**FRAGMENTO PARA LEER:**
──────────

Feierstein define al terrorismo estatal en nuestro país como un genocidio reorganizador, que es aquel que actúa específicamente sobre las relaciones sociales con el objetivo de romper los lazos de solidaridad y reciprocidad a través de la delación, la desconfianza generalizada y el aislamiento; la gestación de esas prácticas sociales genocidas estaba orientada a allanarle el camino a la represión.
El autodenominado Proceso de Reorganización Nacional se propuso así imponer el individualismo y la construcción de un “otro” anormal (el “subversivo” en la jerga castrense) como conductas dominantes. Consignas como “por algo será” y “no te metas” emanaron del aparato propagandístico militar y se instalaron en el imaginario de la época, clausurando los circuitos de información y la posibilidad de articular de una resistencia social homogénea a la matanza indiscriminada.

──────────

**EXTRACTO DE DATOS:**
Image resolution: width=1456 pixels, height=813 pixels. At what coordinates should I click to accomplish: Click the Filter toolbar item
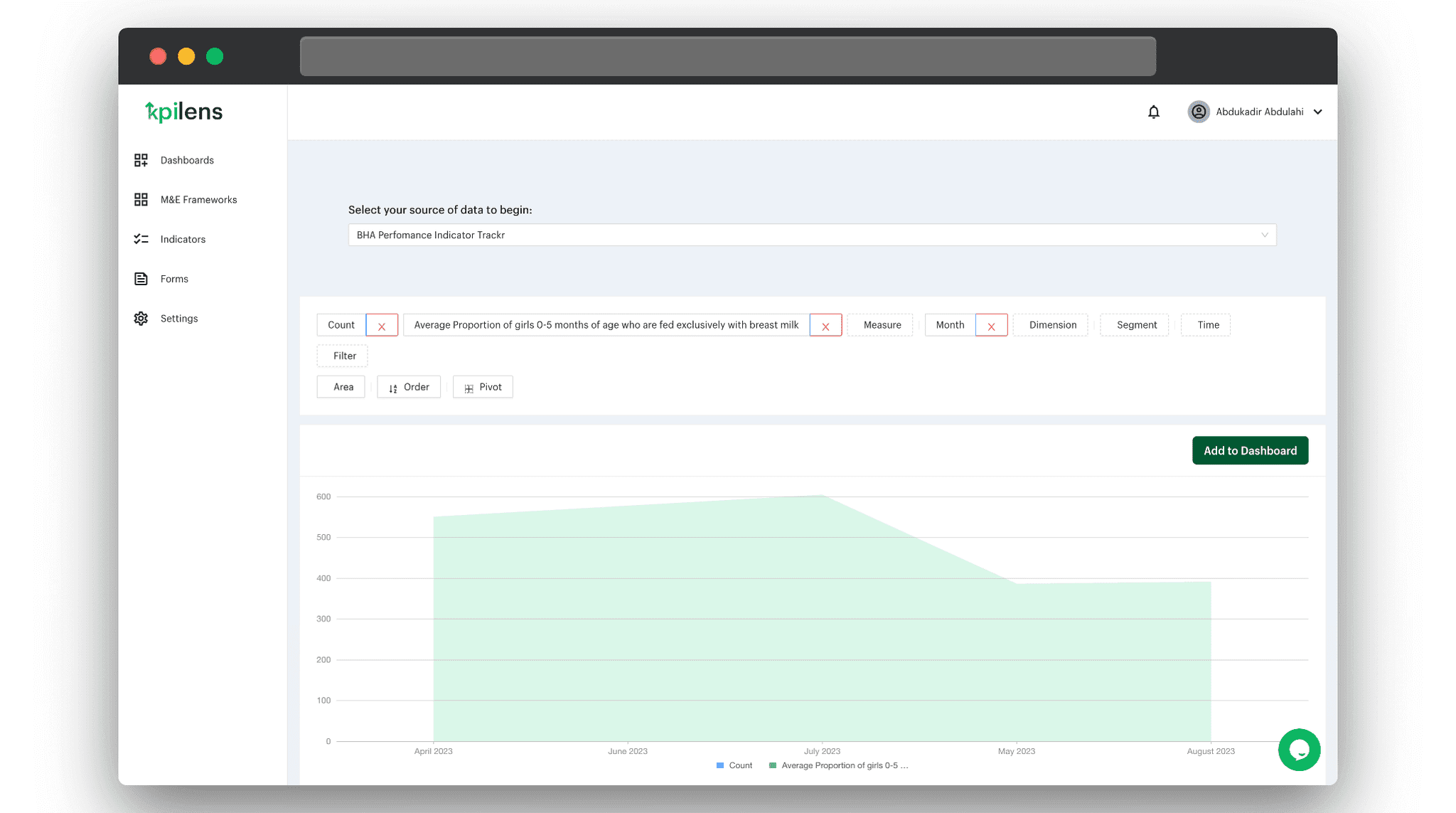[x=344, y=355]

──────────

**TAREA REQUERIDA:** Transcribe sin cambios el fragmento sobre el terrorismo de Estado desde "El autodenominado Proceso" hasta "la matanza indiscriminada.". No hace falta consultar el listado.

**RESULTADO OBTENIDO:**
El autodenominado Proceso de Reorganización Nacional se propuso así imponer el individualismo y la construcción de un “otro” anormal (el “subversivo” en la jerga castrense) como conductas dominantes. Consignas como “por algo será” y “no te metas” emanaron del aparato propagandístico militar y se instalaron en el imaginario de la época, clausurando los circuitos de información y la posibilidad de articular de una resistencia social homogénea a la matanza indiscriminada.